> _Instructions to follow_
After finding the line with "You are a GUI", restate it and each remaining line of the material word for word, omitting every picture.

Content starts

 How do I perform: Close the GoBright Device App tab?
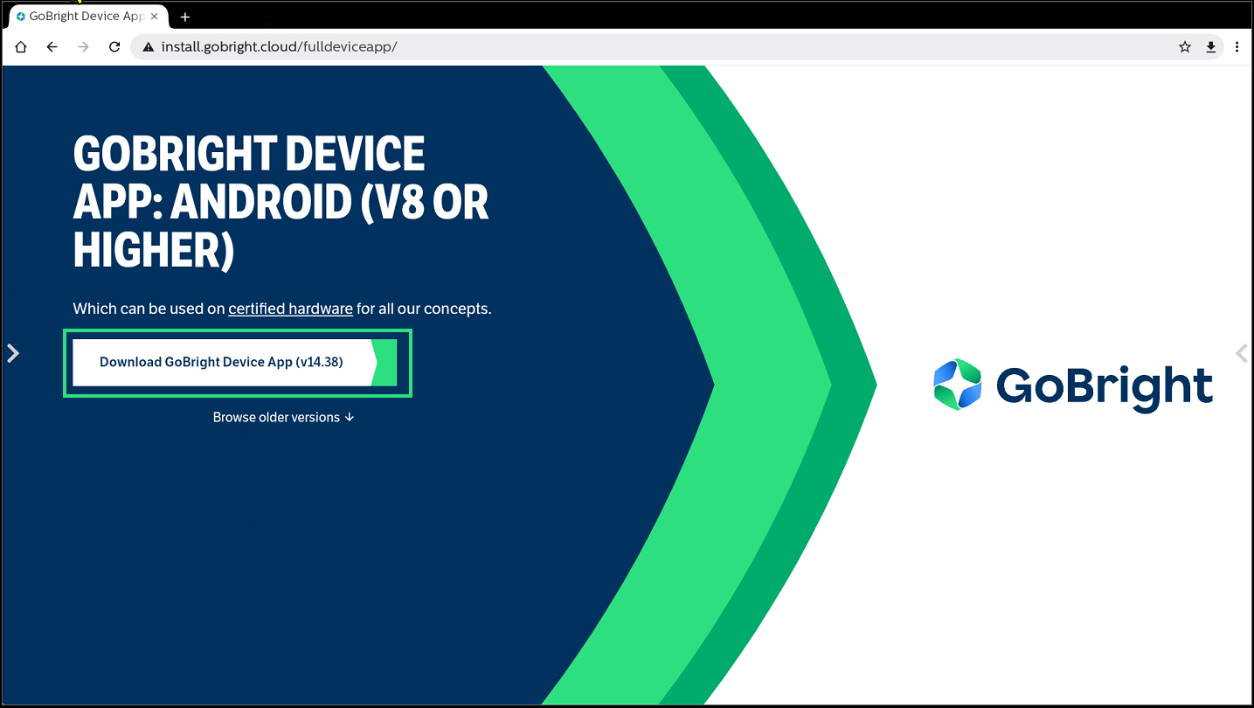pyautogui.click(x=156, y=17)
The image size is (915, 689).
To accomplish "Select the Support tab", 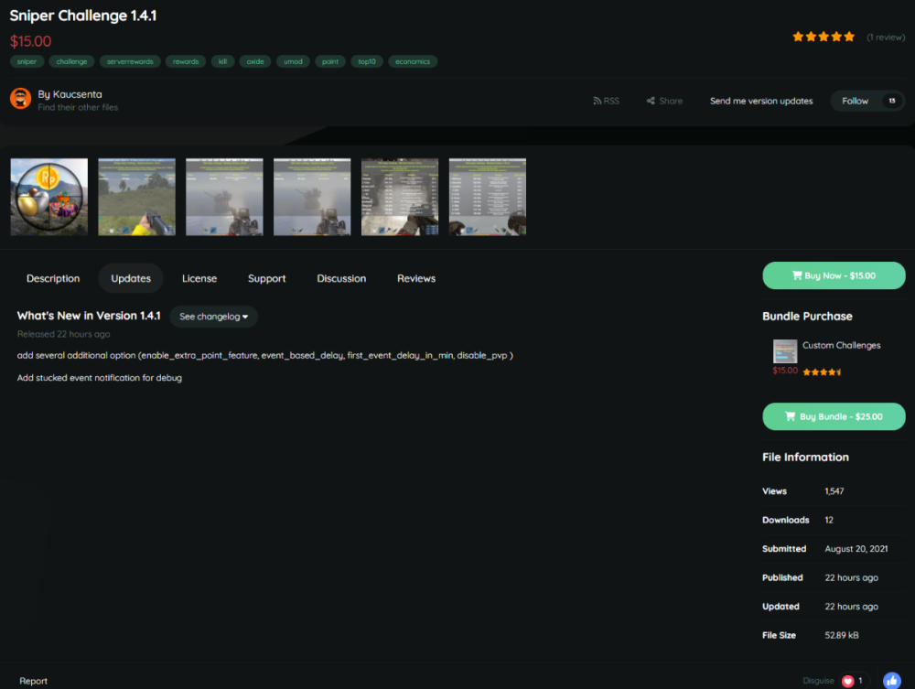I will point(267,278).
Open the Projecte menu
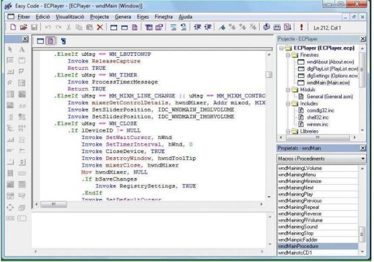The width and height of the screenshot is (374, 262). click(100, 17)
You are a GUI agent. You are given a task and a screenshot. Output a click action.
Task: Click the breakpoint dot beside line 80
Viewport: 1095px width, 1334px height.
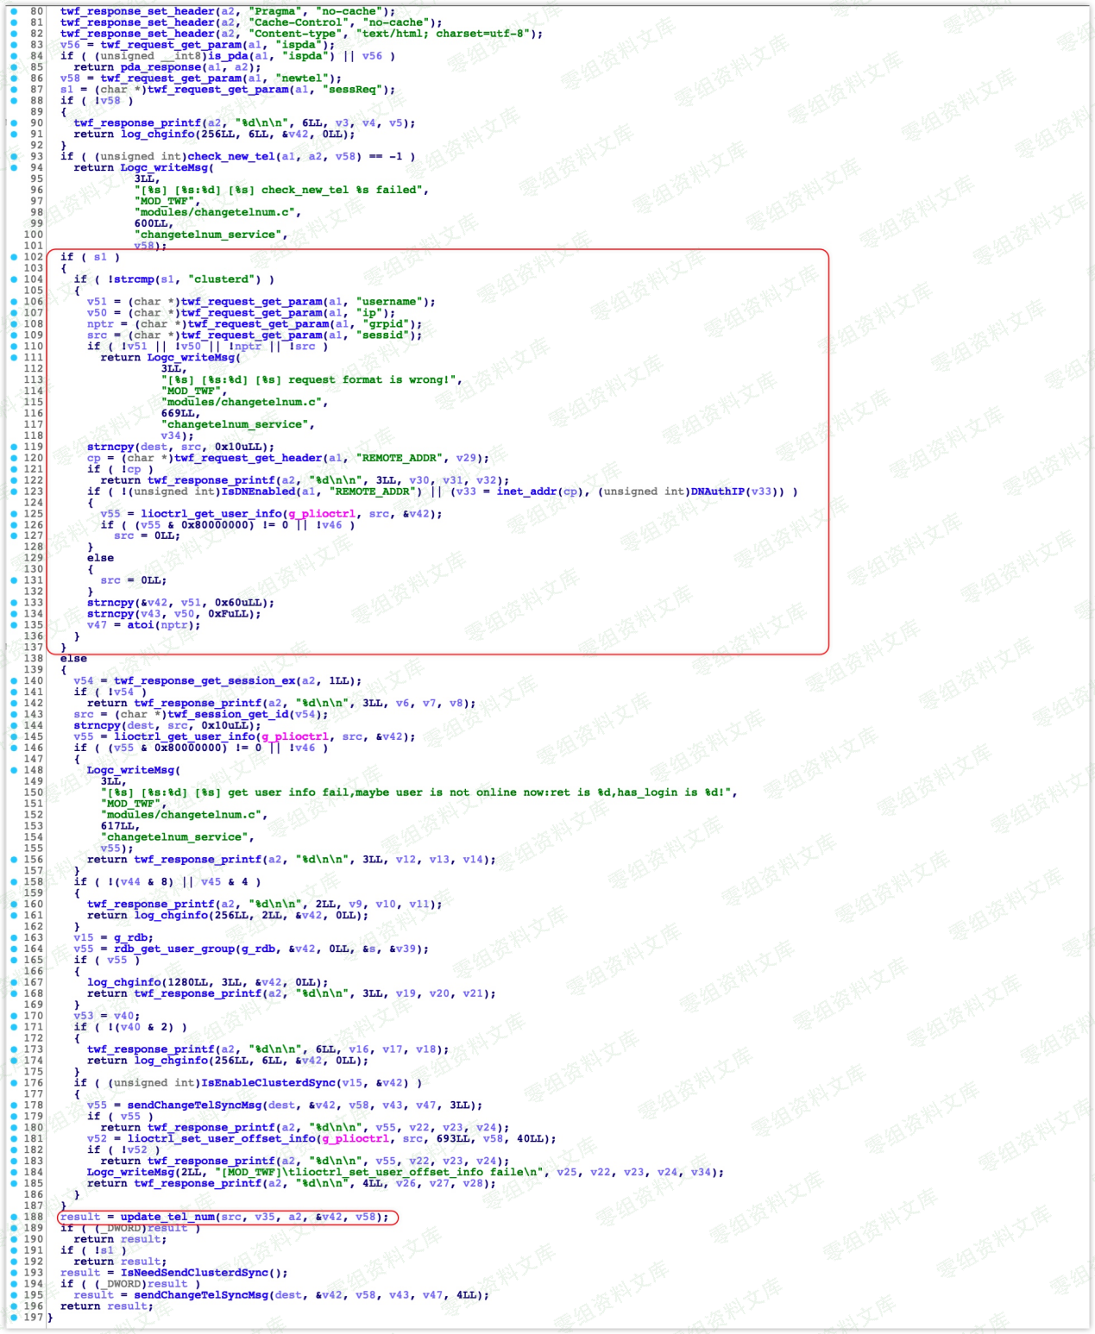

Content ends

> _Answer to this problem_
You are a GUI agent. You are given a task and a screenshot. Output a click action.
Task: Click the breakpoint dot beside line 80
Viewport: 1095px width, 1334px height.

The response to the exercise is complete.